2012年6月24日日曜日

8万人の小倉に東京下町5万人が~造兵廠「民族の大移動」



                                              阪東湖人
   
  以前、「筑前と豊前小倉の国境いでも民族の大移動"文化戦争"」との題で「~~君津では房総弁(正確には上総弁)が一夜にして九州弁に変わった」エピソードを書かせて貰いましたが、戦前の小倉には、これとはまったく逆の現象があったことを最近、知りました。「かんもん北九州ファンクラブ」会報にある、ミニ講演会総集編http://kan-kita.com/kan-kitafc/vol_93.pdf の「商業都市小倉の町の変遷」からです。
 このファンクラブ会報の委員長、また副代表でもある小倉高11期先輩のミニ講演報告 、 「造兵廠の移転が小倉を活気付けた」との項で、こんな話が載っています。
 ~~関東大震災で被害を受けた造兵廠を小倉に神崎市長が誘致。(昭和8年 人口8万人の小倉に5万人の江戸っ子がきた) 小倉弁が変化したほど~~
 なお、pdf ページは非常に重い(10.25MB)ので、開くのに時間がかかります。
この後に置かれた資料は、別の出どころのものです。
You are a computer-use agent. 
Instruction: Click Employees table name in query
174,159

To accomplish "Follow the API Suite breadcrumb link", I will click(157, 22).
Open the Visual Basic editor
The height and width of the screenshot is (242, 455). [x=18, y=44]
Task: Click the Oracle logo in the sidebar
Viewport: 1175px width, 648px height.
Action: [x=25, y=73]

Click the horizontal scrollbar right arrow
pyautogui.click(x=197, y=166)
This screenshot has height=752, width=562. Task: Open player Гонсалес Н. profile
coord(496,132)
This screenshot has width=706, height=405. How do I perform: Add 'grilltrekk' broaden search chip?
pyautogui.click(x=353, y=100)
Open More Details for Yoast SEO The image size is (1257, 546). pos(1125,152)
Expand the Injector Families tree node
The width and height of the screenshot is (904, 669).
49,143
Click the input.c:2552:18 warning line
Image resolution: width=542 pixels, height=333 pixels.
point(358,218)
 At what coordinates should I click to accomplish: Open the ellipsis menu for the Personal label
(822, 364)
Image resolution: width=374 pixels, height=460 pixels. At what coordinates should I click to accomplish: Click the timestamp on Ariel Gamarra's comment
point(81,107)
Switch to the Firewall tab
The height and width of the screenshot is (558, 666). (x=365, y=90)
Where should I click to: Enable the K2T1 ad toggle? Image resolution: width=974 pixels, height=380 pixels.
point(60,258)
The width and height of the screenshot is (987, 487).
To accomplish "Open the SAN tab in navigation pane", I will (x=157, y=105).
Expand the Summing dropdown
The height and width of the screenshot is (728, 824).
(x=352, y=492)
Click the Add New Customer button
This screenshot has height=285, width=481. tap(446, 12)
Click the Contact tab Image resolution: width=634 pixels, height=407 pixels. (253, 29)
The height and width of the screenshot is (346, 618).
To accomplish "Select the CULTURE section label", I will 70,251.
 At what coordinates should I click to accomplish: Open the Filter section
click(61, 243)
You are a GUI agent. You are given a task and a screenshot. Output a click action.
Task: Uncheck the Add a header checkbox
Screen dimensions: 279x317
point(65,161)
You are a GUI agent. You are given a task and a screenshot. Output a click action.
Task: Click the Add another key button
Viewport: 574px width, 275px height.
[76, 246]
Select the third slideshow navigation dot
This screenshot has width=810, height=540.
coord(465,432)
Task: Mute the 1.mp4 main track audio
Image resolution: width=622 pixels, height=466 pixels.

 同期生S君を思い出しました。お父上は造兵廠の移転で東京から小倉に来たということでした。また半世紀前ですが、小倉のある商店で出会った、わたしの周囲には珍しかった、気さくだが礼儀正しい女性のことも。
小倉在住何十年のこの女性も、親が造兵廠の移転で東京から小倉に来たということでした。子どものころ、髙島屋や三越の屋上で遊んだことを大変懐かしがったのです。

 一方、「ナットウ!ナット、ナットウ!」と、納豆売りの少年の声が毎朝響いたのが戸畑の早朝でした。昭和初期を東京で送った故オヤジは毎回呼び止め、オキュウトよりも納豆を朝飯に好みました。
 またオヤジどこからか、キムチを買って来たことがあり、まぁこの両食品で家には複雑なニオイが漂いました。ああ、まだトイレも水洗でなかったし~~脱線しましたが、納豆を食すヒトが地元にかなり多かったのです。
 で、先輩の記す、小倉とその周辺、実際8万人の小倉に5万人押し寄せれば、「文明の衝突」も起きたでしょう。博多と違った擬似的標準語もNHK小倉放送局の影響というよりは、先輩の言う5万人の江戸っ子がきた~からだったのか。

 東京オリンピック前年にわが家は、”夜逃げ同然”で戸畑から東京赤羽に身を寄せました。城北の赤羽は、いわゆる上級サラリーマン族の多く住む、世田谷、杉並お上品イメージとは違い、「ベネルクス並み人口稠密地帯」という擦り切れた表現が適切か~北九州工場地帯に似た気さくな下町でした。
 北九州の「カクウチ」同様の早朝から開く酒場もあり、住んだのも陸軍被服本廠跡地。この写真は昭和40年代初めの被服本廠跡地の姿。当時近くあった自衛隊施設も戦前は陸軍兵器支廠・造兵廠から、戦後は米軍兵器補給廠と変身を繰り返したものです。まさに小倉造兵廠の変遷とよく似ていました。

 話を北九州に戻しますが、わが先祖の地である八幡大蔵一帯には「神田」、「神保町」、「末広町」と東京下町から、また上本町は大阪、三条などは京都なのか、それぞれ採ったような名残があります。
 民族の大移動ではないが戦前、官営八幡製鉄所でも同様の文明の衝突はあったようです。でも、こちらは数は少ない幹部クラス子女の話。「東京から転校してきたナントカさんたちはまったく地元と違っていた」~~とは、旧八幡高女時代の母親の思い出。
  それにしても「小倉のどこかで見た、経験した」と、東京下町で感じるもの~~やはり、この造兵廠の大移動が源流ではないでしょうか。実は「かねやす饅頭」も、東京下町のものでした。